Thursday, July 7, 2011

R.W. Connell – "Masculinities": The History of Masculinity: Modern changes

Over the past 200 years hegemonic masculinity has giving way to new varying forms of masculinity, this is due, according to R.W. Connell to challenges on the patriarchal order posed by women, the logic of the gendered accumulation process of industrialized capitalism and changes in imperial power relations.

The rise of modern professional armies tied violence with rationality and bureaucratic organization. Fascism was for Connell the bare imposing of masculine domination in societies that were moving towards women's liberation, and its defeat at WW2 closed the lid on this type of hegemonic masculinity.

Technological and economical development brought technical skill and knowledge to the forefront and created a new tension between control based masculinity and skill based masculinity. With metropolitan masculinities going through a process of rationalization, violence was slowly pushed aside to the colonies.

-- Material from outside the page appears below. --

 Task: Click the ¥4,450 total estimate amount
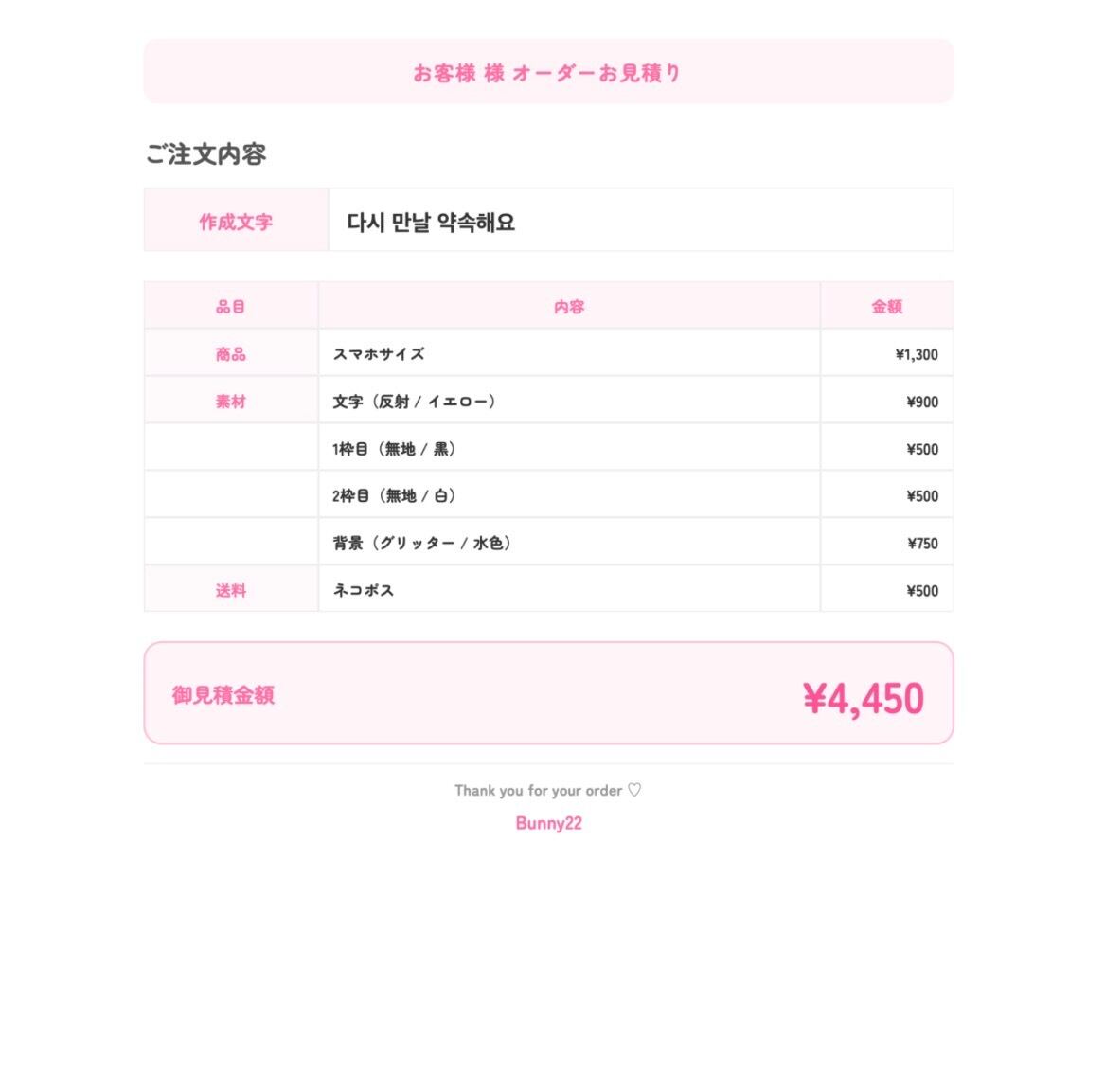[864, 698]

Men at the front were very different from men in the city.

The late 19th century saw a sexual cleansing of masculinity, with homosexuality defined, medically and legally, as a social type.

Industrialism separated the domestic space from the workplace and accompanied with the dominant role of wage changed the institution of family, with a new type of masculinity arranged around earning abilities. A massive continental relocation of workforce had for Connell an important implication on the formation of modern masculinities. With black masculinity viewed by white masculinity as a social and sexual threat, a harsh gendered and racial regime was enforced in these places. Relocated white working-class workforce, encountering massive hardships, formed a new development in the history of masculinity which was now again based on solidarity and not individualism and competition.

Colonial power, according to Connell, played an important role in the history of masculinity in colonial states, creating types of local masculinities in India, South America and Africa.

R.W. Connell concludes her survey of the history of masculinity in modern time with the assertion that that the history of masculinity is not linear but rather a complex process of interacting masculinities with dominant hegemonic masculinities, subjected and marginalized masculinities all constantly interacting.